Kann man sich zu einem solchen Anlass nicht wenigstens einmal im Jahr die flohzerfressenen Dreadlocks, wenn schon nicht abschneiden, so doch wenigstens waschen? Oder sich `n Cowboyhut draufsetzen? Oder zumindest den Anstand haben zuhause zu bleiben? Was haben Designerbrillen-tragende studierende Berufstöchter auf einer Country- und Hillbilly Verantaltung zu suchen? Muss nun jedes Würstchen sein Herz für Hank entdecken? Ist es wirklich nötig, die Propaganda für solche Events in jedes versiffte Stadtmagazin zu setzen? Oder ist in der Schwutten-Metropole Köln einfach alles: janz ejal?

Bisher lebten die Trash-Events im G9 (betties favorites, summer bbq, etc..) auch vom Nimbus des stylischen Publikums. Genau dieses Publikum vergrault man aber, wenn man jeden Stinksack zu einer Veranstaltung zulässt, die anderen Leuten wirklich etwas bedeutet. Also merke: Filzköppe, Dreadheads, Kunststudenten, Junkies und Medienfuzzis und einfach alle, die sich nicht dem Anlass entsprechend kleiden und verhalten können – bleibt einfach weg oder geht Techno hören. Bitte!

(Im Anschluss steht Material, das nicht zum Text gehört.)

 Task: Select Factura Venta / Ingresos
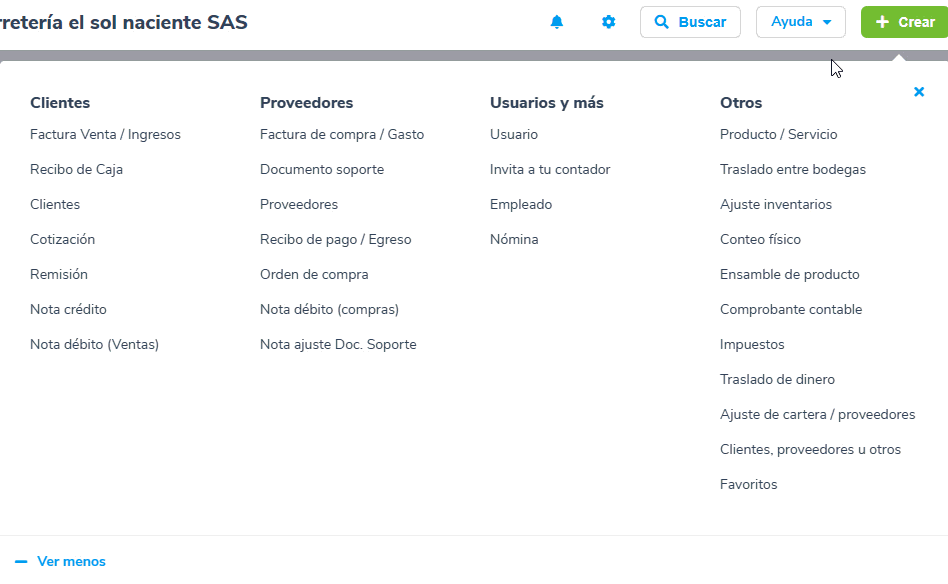point(105,134)
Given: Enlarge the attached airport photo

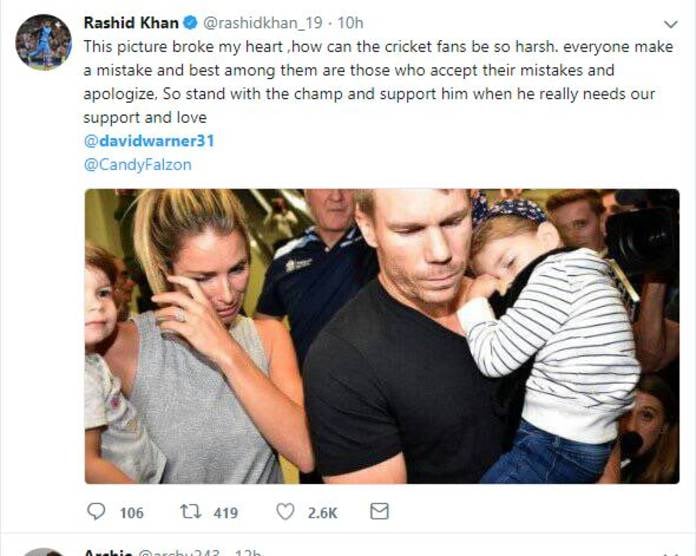Looking at the screenshot, I should [x=381, y=336].
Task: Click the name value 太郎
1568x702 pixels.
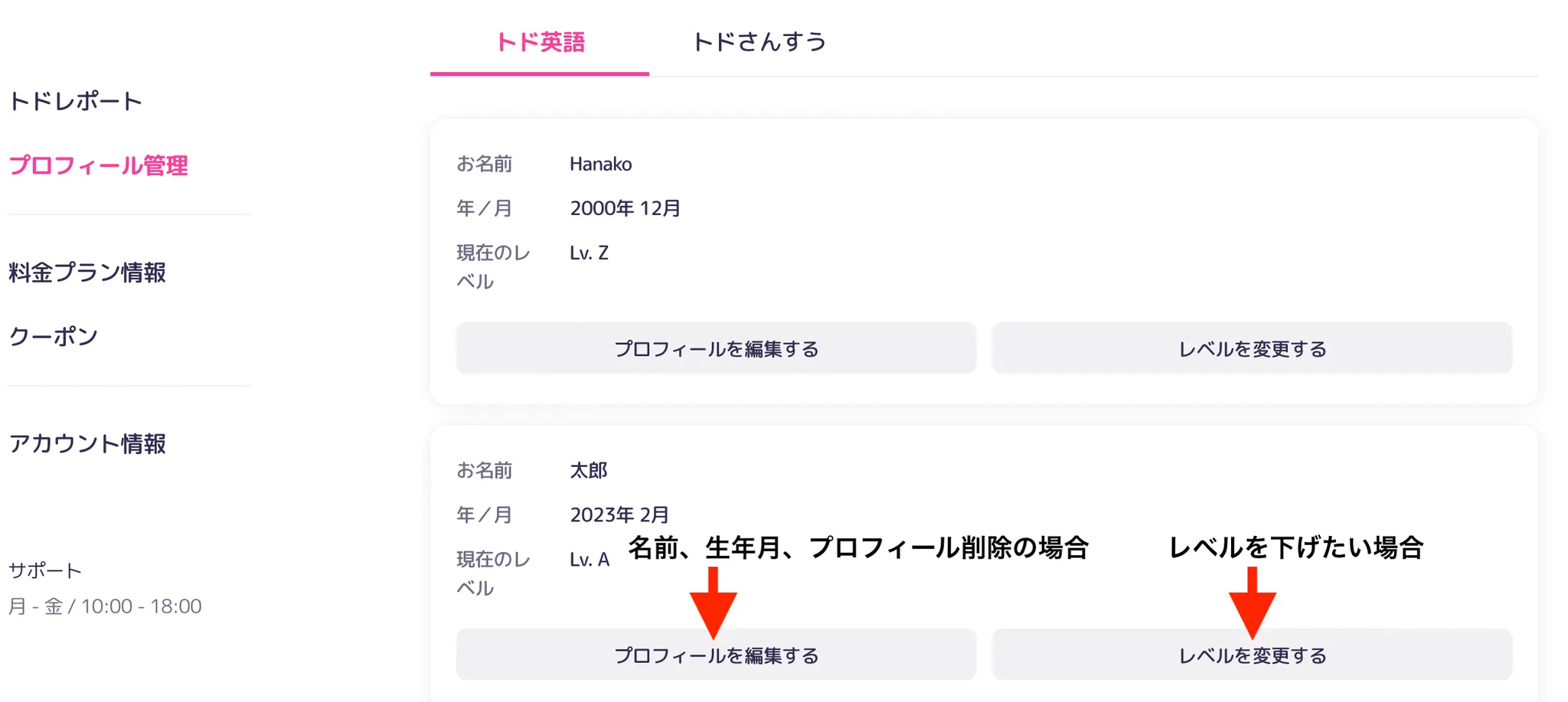Action: (x=588, y=470)
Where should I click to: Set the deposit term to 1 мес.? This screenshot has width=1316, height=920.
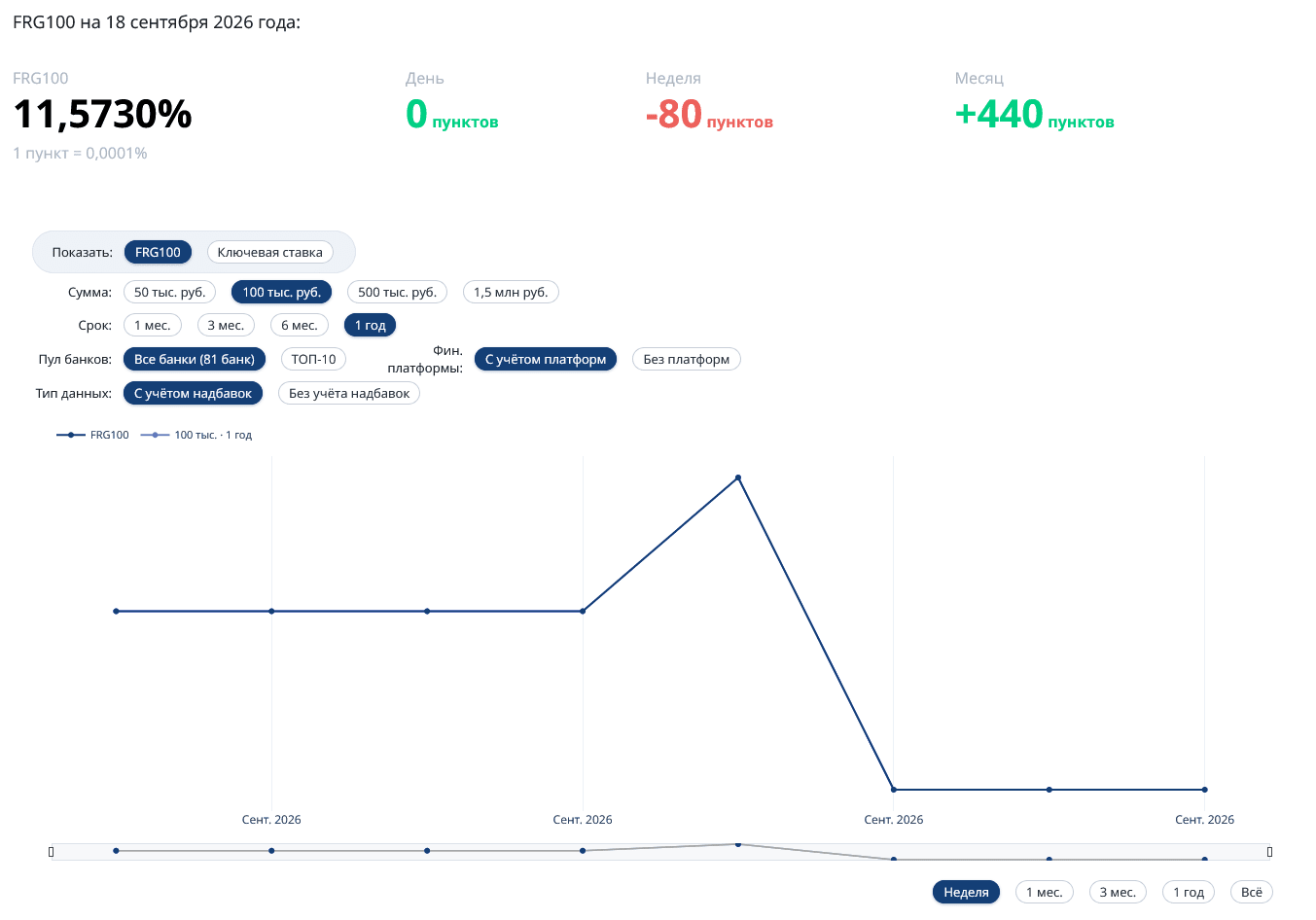(153, 325)
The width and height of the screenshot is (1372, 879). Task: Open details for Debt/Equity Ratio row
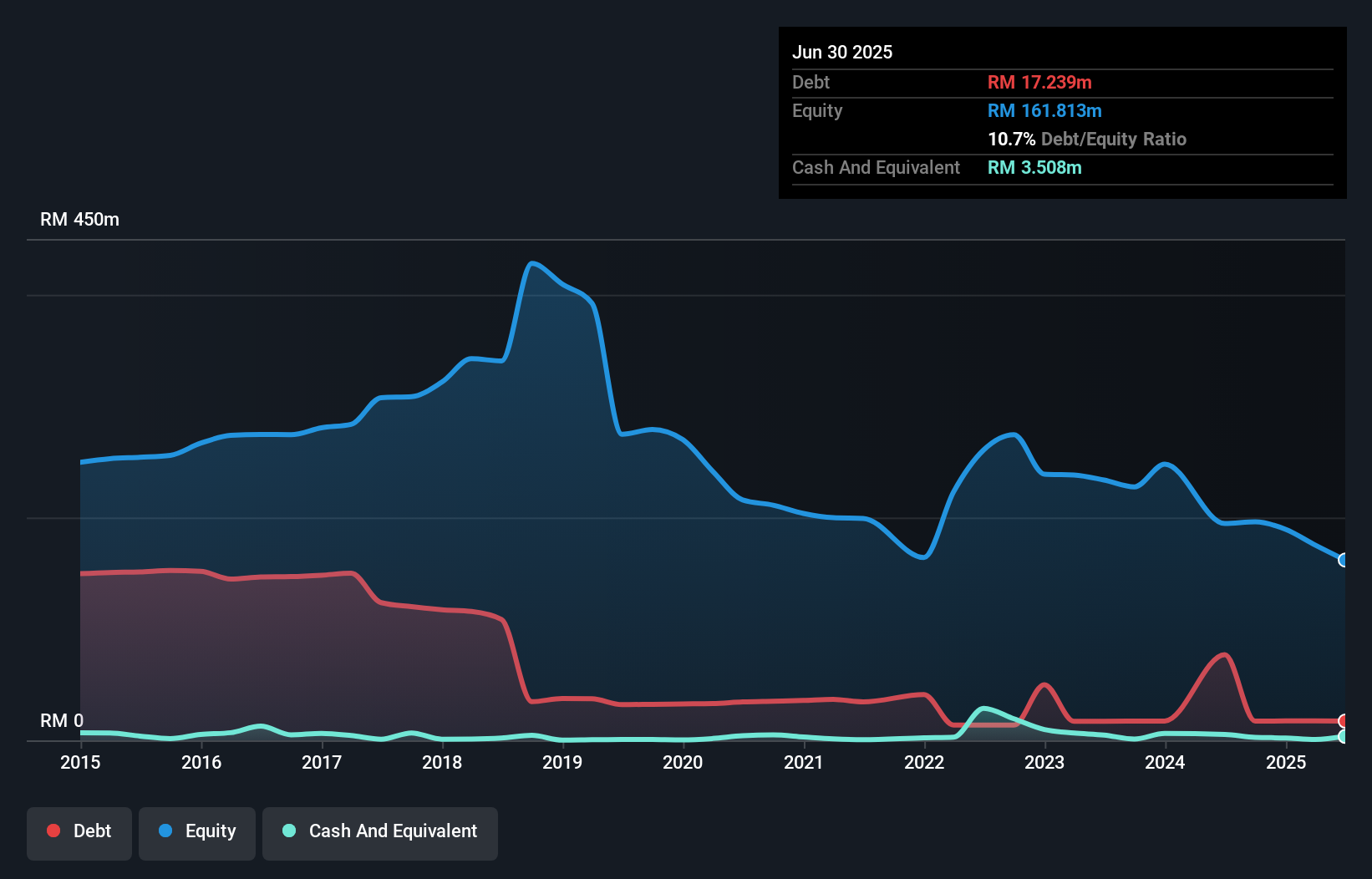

Ich bin kein Merle Haggard Fan und Oklahoma ist wirklich öde, aber als Gerry Lee & The Wanted Men, einfühlsam wie immer, als letztes Stück des Abends den "Okie from Muscogee" gaben, war es mir schon ein innerer Vorbeimarsch:

We don´t smoke Marihuana in Muscogee

We don´t take no trips nor LSD

We don´t burn our passports down on mainstreet

We like living right, bein free

P.S. (Dieser Artikel erscheint aus ästhetischen Gründen ohne Fotos von der Veranstaltung.)